▶ ASSIGNMENT: The answer must consist only of the lines from the line with "Task: Open Firefox from the taskbar" to the line with "The image size is (1389, 868).", both included, exactly as they stand below.

▶ SOURCE RECORDS:
============================================================

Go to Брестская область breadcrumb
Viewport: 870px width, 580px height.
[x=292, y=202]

============================================================

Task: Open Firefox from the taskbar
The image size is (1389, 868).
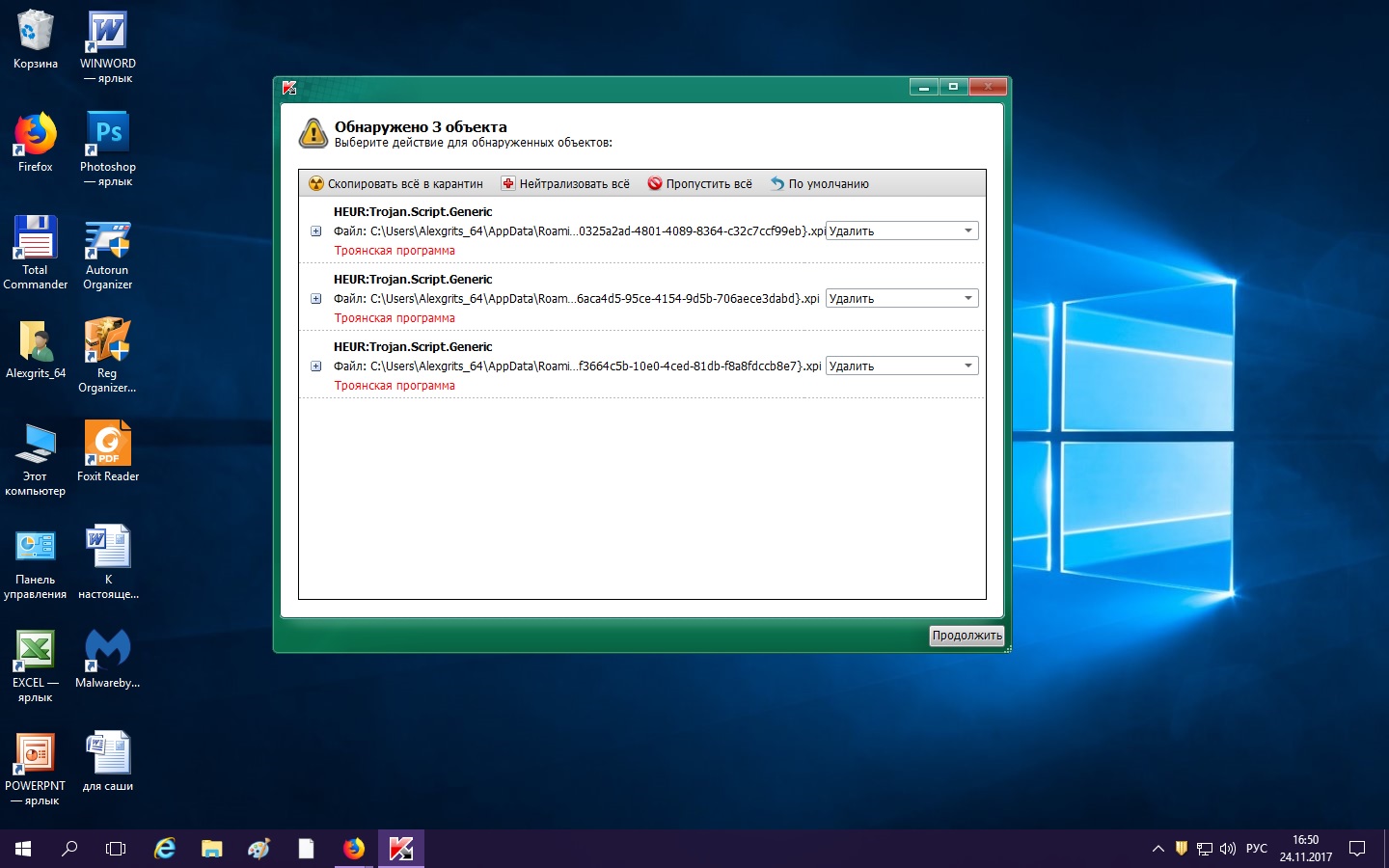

============================================================

▶ COMPLETED EXERCISE:
Task: Open Firefox from the taskbar
The image size is (1389, 868).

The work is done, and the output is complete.